**TASK**: Whenever a line in the listing contains "computer", copy that line.
━━━━━━
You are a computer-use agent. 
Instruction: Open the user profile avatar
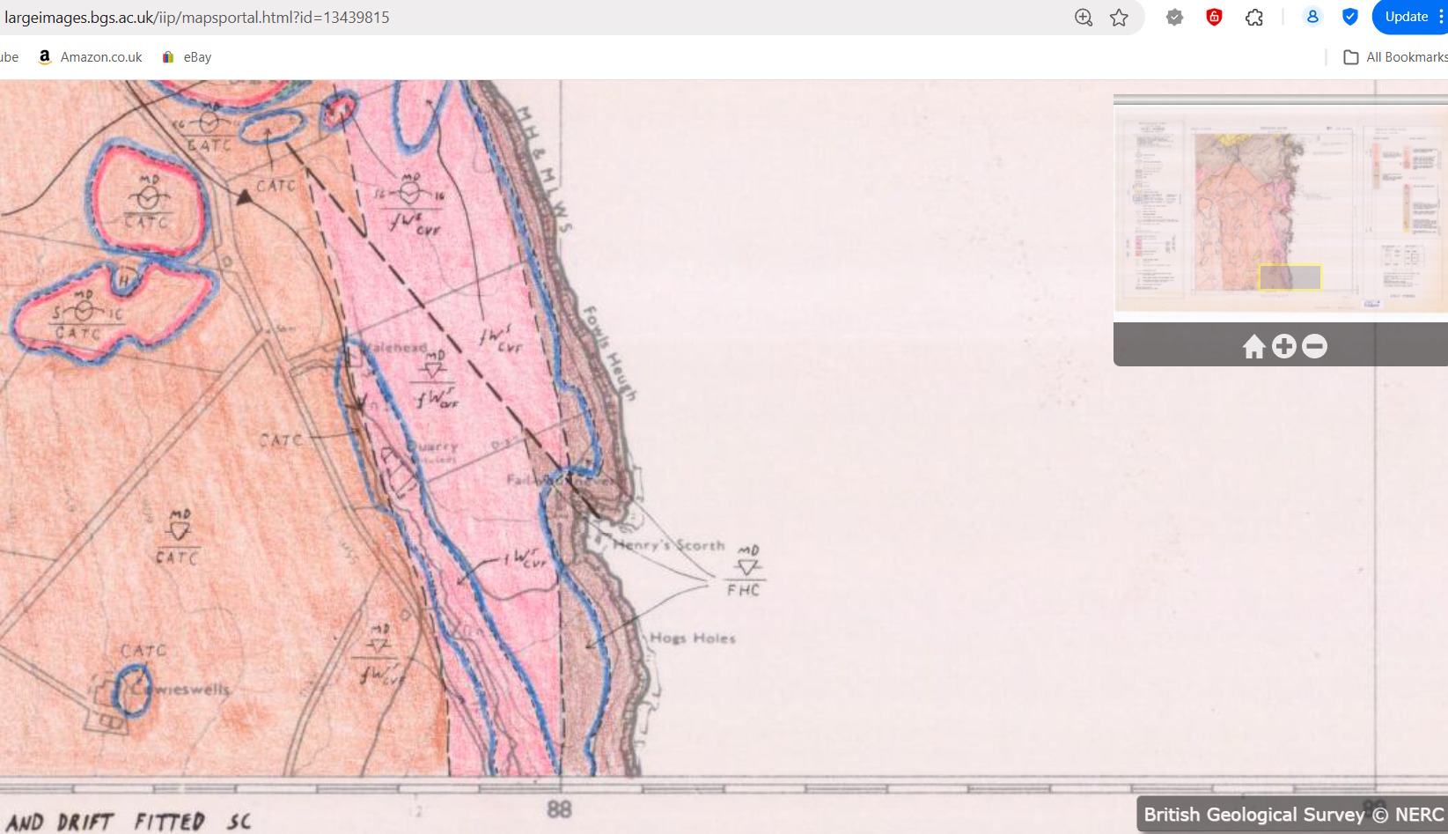[x=1312, y=18]
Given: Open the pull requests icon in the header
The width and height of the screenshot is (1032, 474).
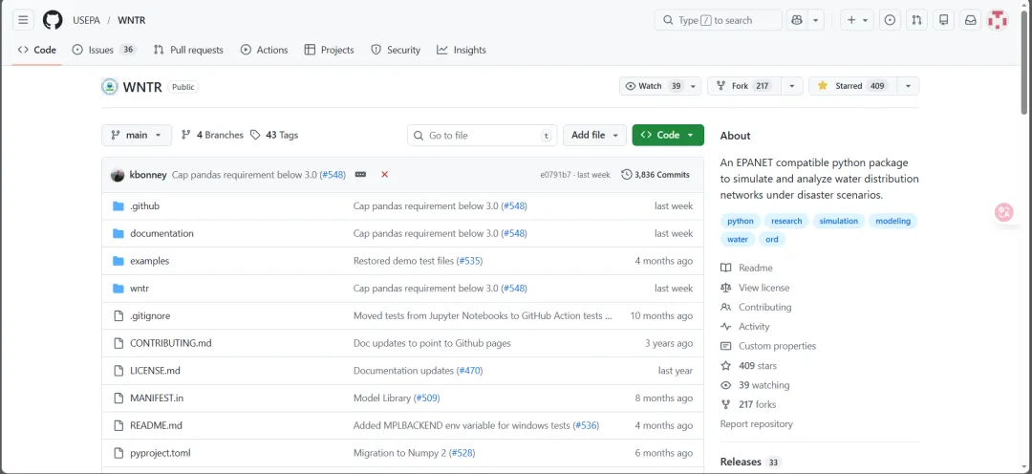Looking at the screenshot, I should click(x=916, y=20).
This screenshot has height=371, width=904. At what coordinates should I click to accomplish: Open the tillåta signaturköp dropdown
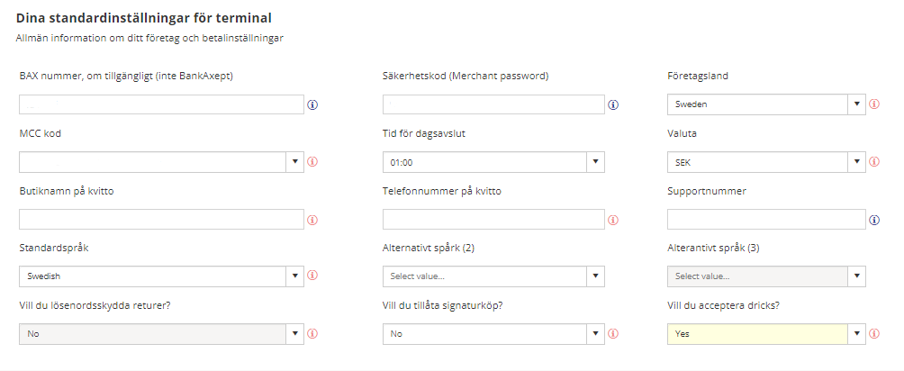(493, 333)
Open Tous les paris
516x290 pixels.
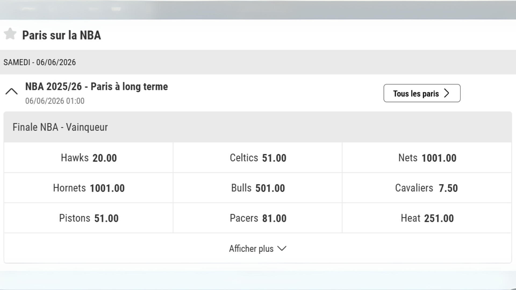click(x=421, y=93)
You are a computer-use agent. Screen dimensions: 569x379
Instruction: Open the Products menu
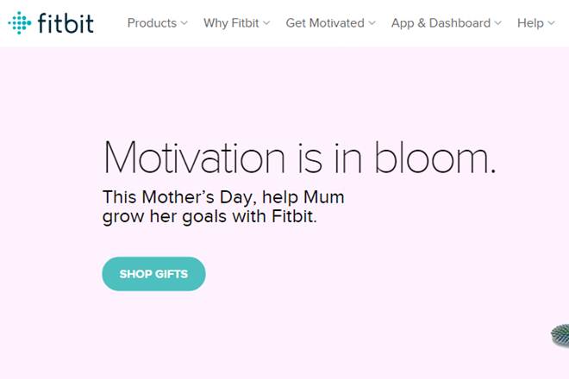152,23

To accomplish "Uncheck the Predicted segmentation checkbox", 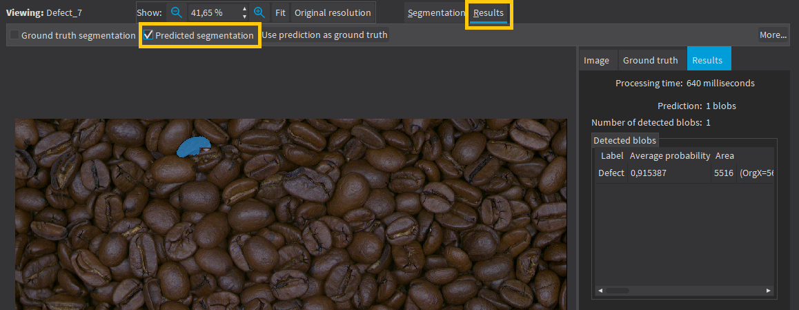I will coord(148,35).
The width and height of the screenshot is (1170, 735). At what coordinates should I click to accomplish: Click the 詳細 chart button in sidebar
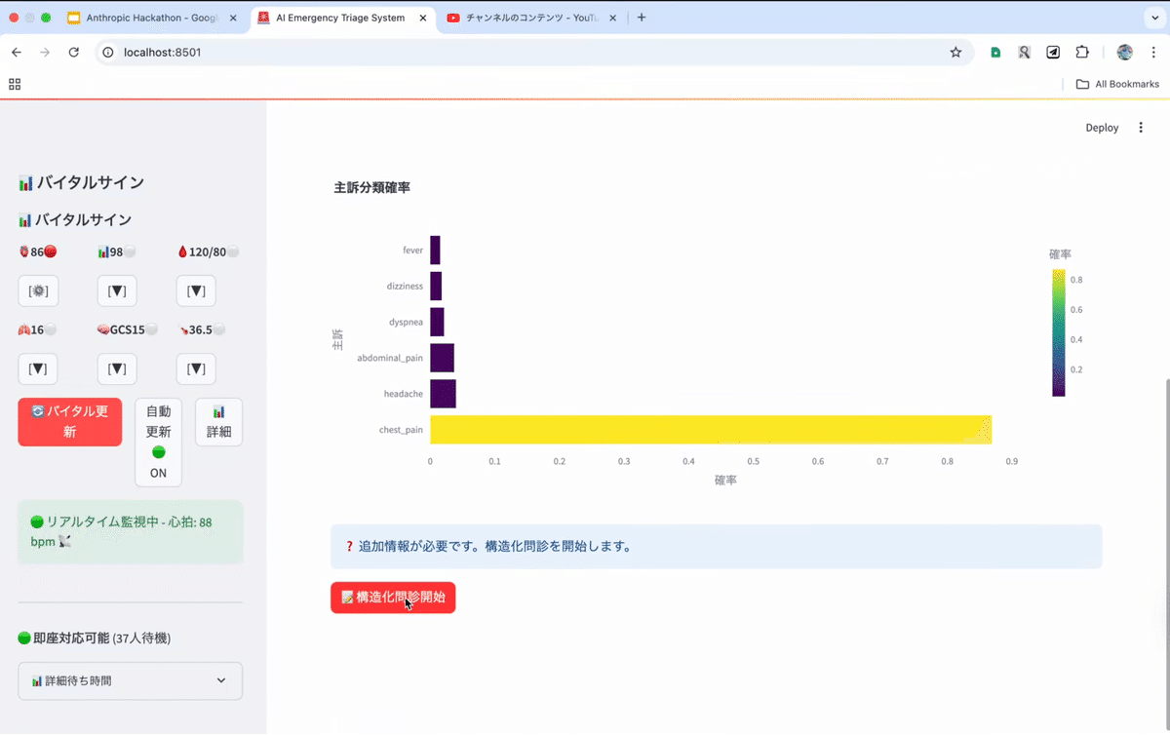pyautogui.click(x=218, y=422)
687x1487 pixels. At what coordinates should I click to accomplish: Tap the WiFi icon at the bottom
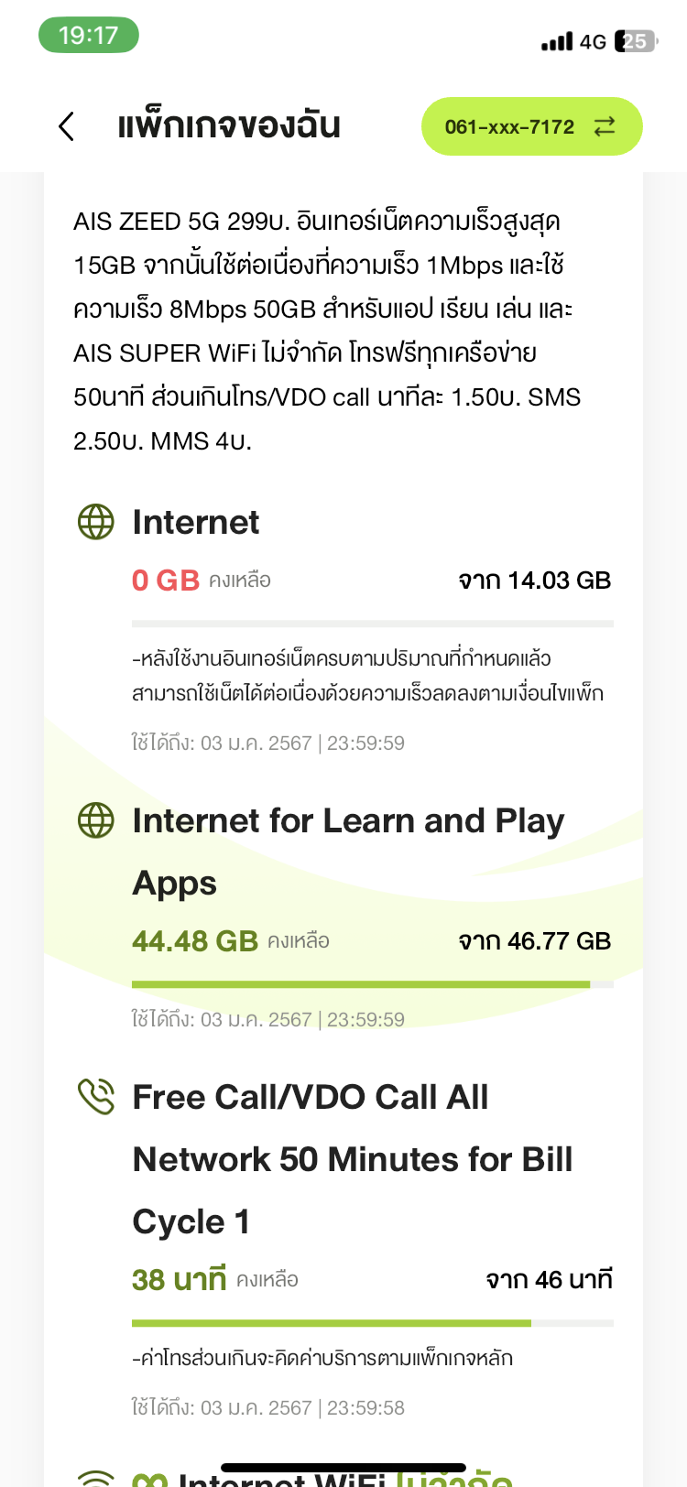(x=96, y=1476)
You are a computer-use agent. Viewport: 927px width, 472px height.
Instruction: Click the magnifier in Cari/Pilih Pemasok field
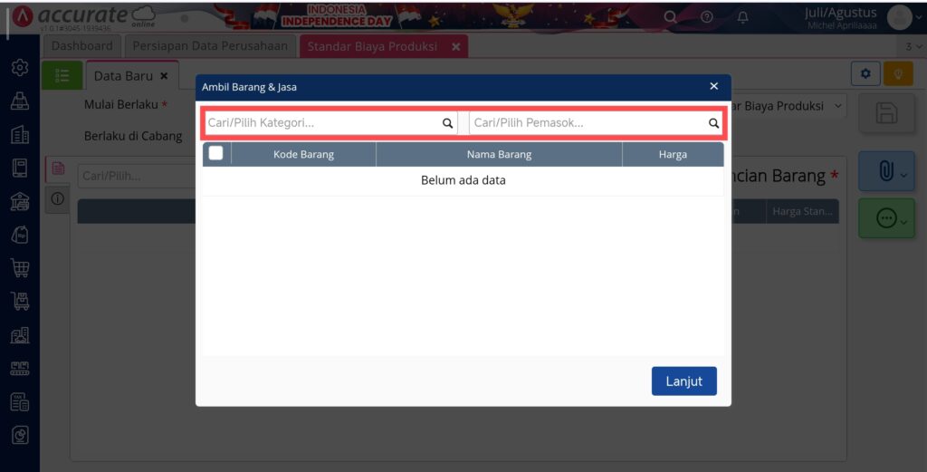(713, 123)
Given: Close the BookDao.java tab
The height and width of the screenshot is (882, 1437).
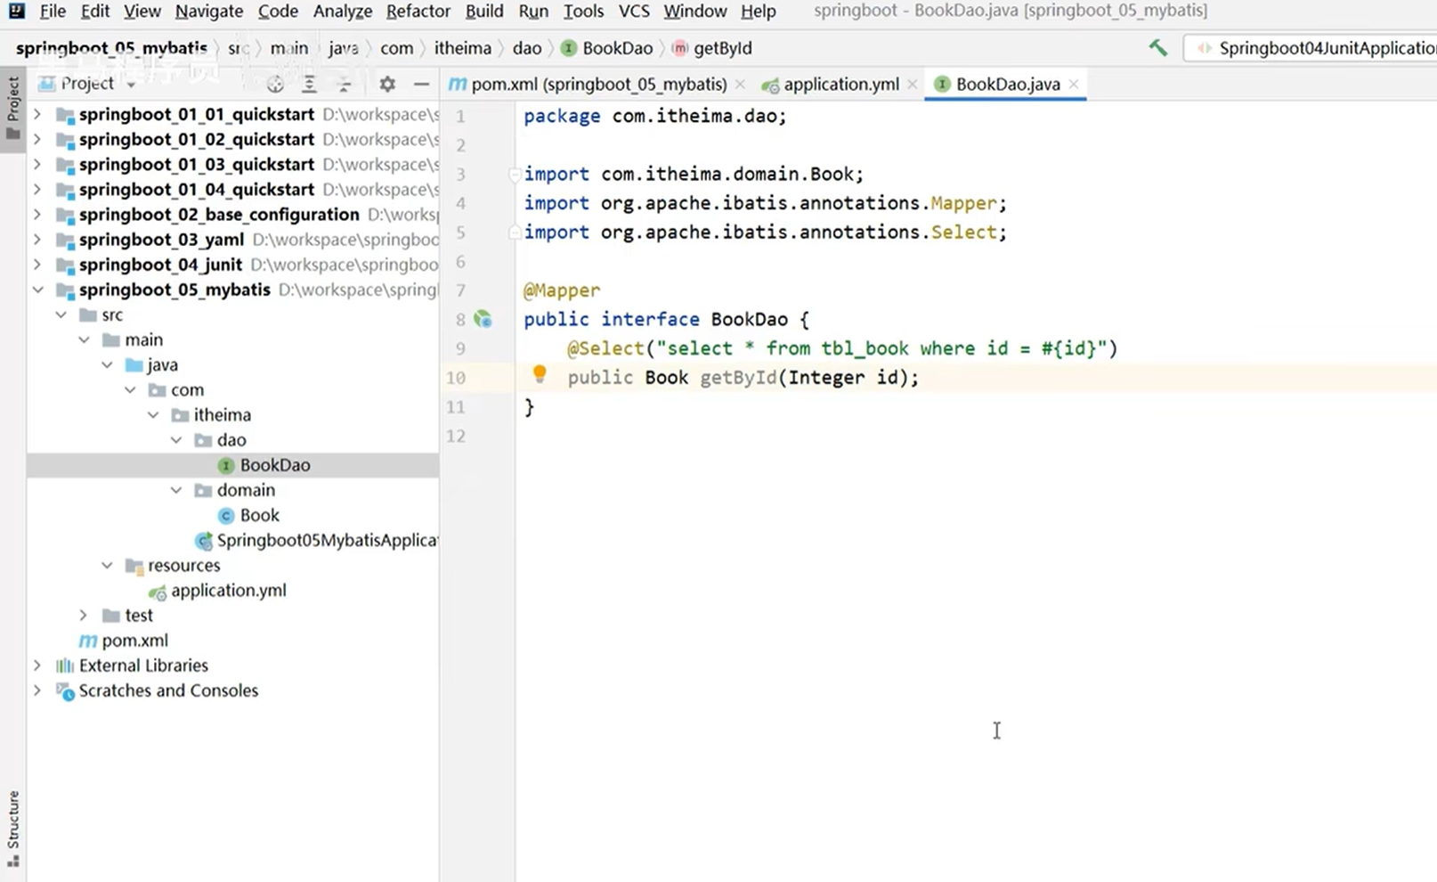Looking at the screenshot, I should 1074,84.
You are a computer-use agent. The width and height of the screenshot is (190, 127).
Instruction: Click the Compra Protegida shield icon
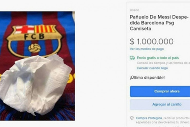point(132,118)
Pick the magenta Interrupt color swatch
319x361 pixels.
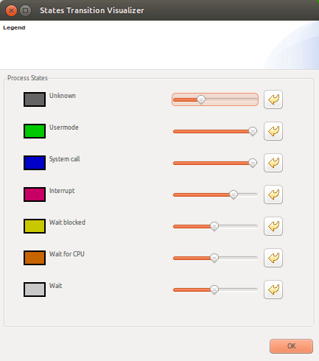tap(35, 194)
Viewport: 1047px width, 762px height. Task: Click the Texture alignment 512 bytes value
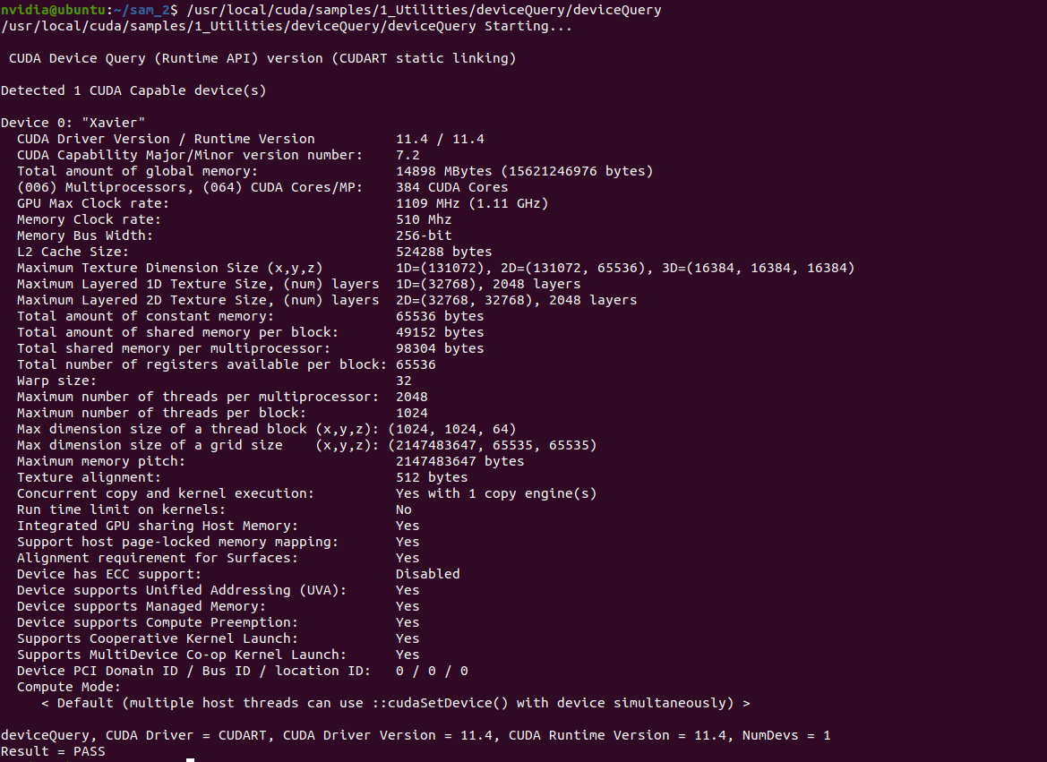pos(432,477)
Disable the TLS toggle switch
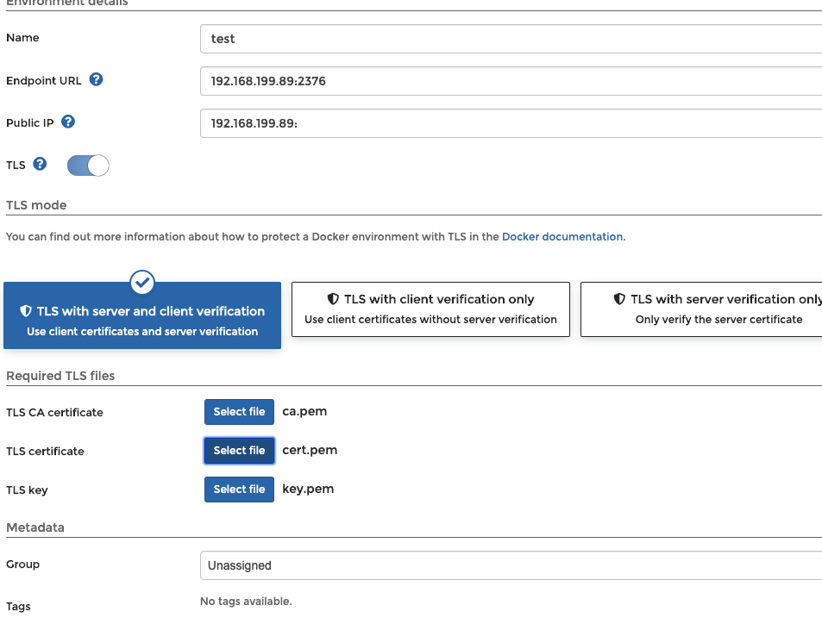This screenshot has height=630, width=822. (x=88, y=165)
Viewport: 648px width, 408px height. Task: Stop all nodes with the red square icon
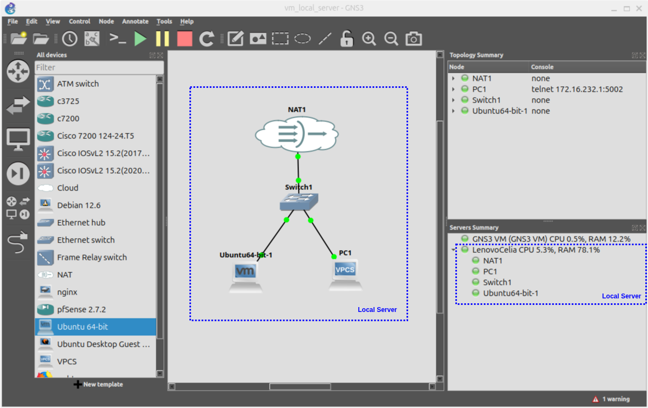point(184,39)
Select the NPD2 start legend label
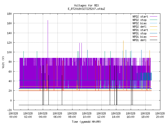165x124 pixels. [140, 17]
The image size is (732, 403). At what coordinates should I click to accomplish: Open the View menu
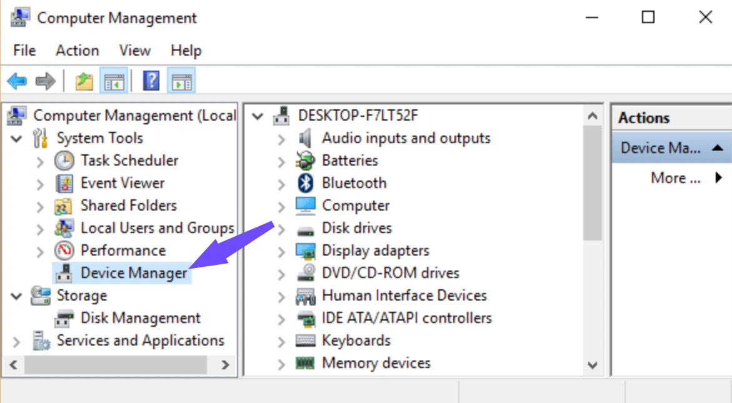tap(134, 51)
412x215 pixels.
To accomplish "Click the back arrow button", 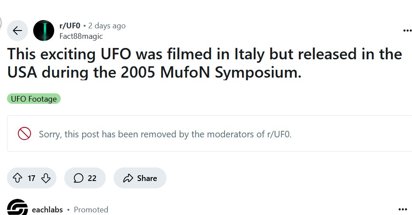I will [x=17, y=31].
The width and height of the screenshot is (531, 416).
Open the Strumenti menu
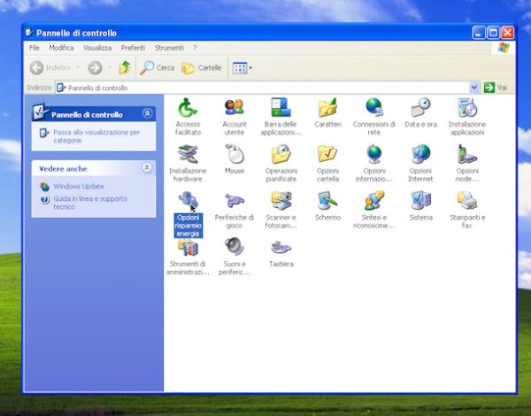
━━━━━━
**YOUR SOLUTION**:
You are a computer-use agent. 
You are a computer-use agent. Screen dimensions: 569x379
You are a computer-use agent. Viewport: 927px width, 472px height.
You are a computer-use agent. The width and height of the screenshot is (190, 127).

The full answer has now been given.